BENGALURU: In a recent ransomware attack at the National Institute of Mental Health & Neuro Sciences (NIMHANS), “no sensitive information or patient data was compromised,” said Director NIMHANS Pratima Murthy. Setting aside concerns of leakage of data, she said the ransomware was detected early on March 22, following which NIMHANS “timely plugged in all the loopholes and made immediate and necessary changes to secure our systems. No sensitive data including patient data has been compromised,” she added.
The premier mental health institute was recently a victim of ransomware attack, in which many of its systems were found to be compromised and files encrypted by some unknown hackers, who demanded a ransom of $5,000 in Bitcoins.
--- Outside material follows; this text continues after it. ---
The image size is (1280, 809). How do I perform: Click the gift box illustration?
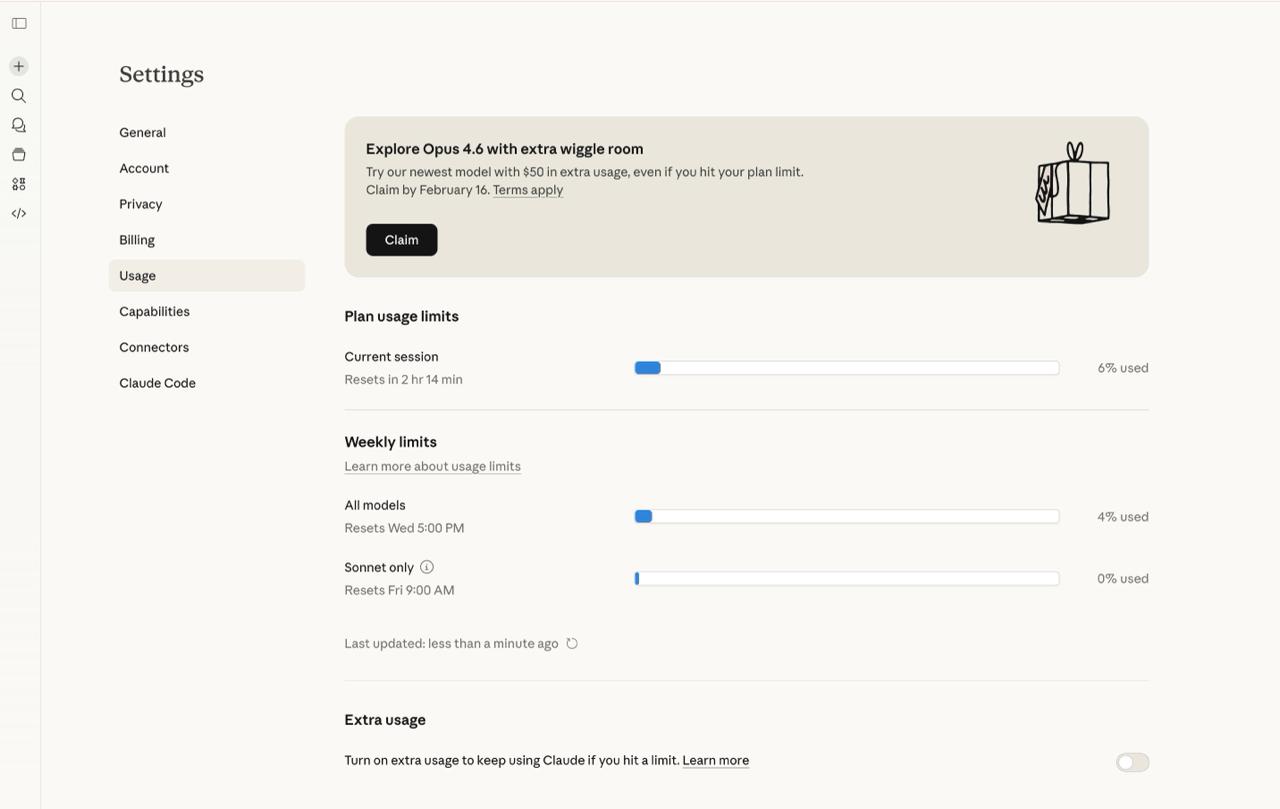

According to informed sources, NIMHANS uses e-hospital software developed by the National Informatics Centre (NIC), which is hosted on the institute’s server. “We have got endpoint protection at the server level software. For all the Outpatient Departments (OPDs), the institute uses Thin Client – a watered down version of desktop that runs from resources stored on a central server instead of a localised hard drive. Hence all OPD data was safe. So far as the inpatient data is concerned, it was protected because that is on a LAN connection with minimum access to the Internet. The patient data back-up is done daily and every six hours for laboratory reports,” said sources.
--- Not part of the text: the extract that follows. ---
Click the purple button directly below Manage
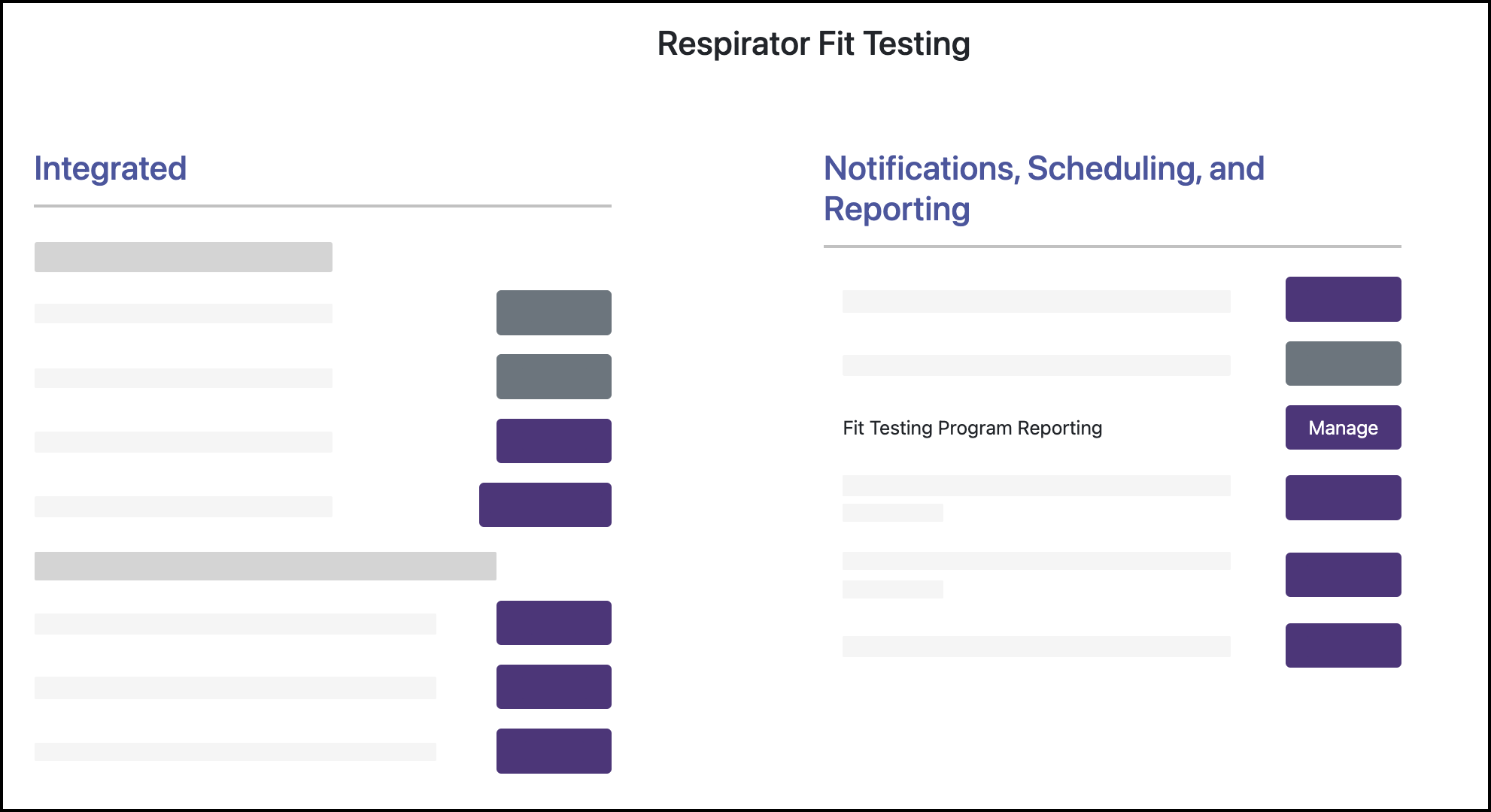pos(1343,497)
“However, some faculty members, who found their system to be infected may have lost their manuscripts or other documents because of encryption. Following the cyber-attack, all e-mail communications at NIMHANS are being shifted to nimhans.ac.in server including those for students,” added the sources.
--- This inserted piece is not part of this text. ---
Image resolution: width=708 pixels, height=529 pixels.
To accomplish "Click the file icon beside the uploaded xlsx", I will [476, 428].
Giving details of the cyber security attack, sources said that on March 22, a faculty member complained to the NIMHANS IT Cell that they were unable to open their files. Later, they found that many other systems were also compromised and that’s when they realised that it was not an issue of malware. “We immediately got in touch with the Indian Computer Emergency Response Team (CERT-IN), NIC and an internationally well-known third party to conduct a forensic audit of the cyber security attack. They responded and within an hour they were able to detect the issue. Meanwhile, NIMHANS gave a written complaint to the cyber-crime cell, South division regarding the attack on March 29,” said sources on condition of anonymity. “The delay in giving a written complaint was because we had to gather the logs from each system,” said sources.
Staff asked to disable LAN connections
The IT Cell of the institute sent a communication to its faculty informing them that the institute was victimised by malware triggered by a virus contained in a mail received via Windows 7 or 8. “The employees were asked to disable their LAN connections to prevent malware from spreading to other machines, immediate steps were taken to install anti-virus software and all passwords were changed,” added the sources. The FIR (0383/2022) in the ransomware attack case was, however, filed a month later, on April 30. Explaining the delay in filing the FIR, sources pointed out that the immediate concern of the institute was to “secure the systems. There are around 1,500 systems in the institute. All of them had to be forensically audited”, said sources. NIMHANS has nominated IT champions in every department/section, and awareness programmes are being conducted on cyber security.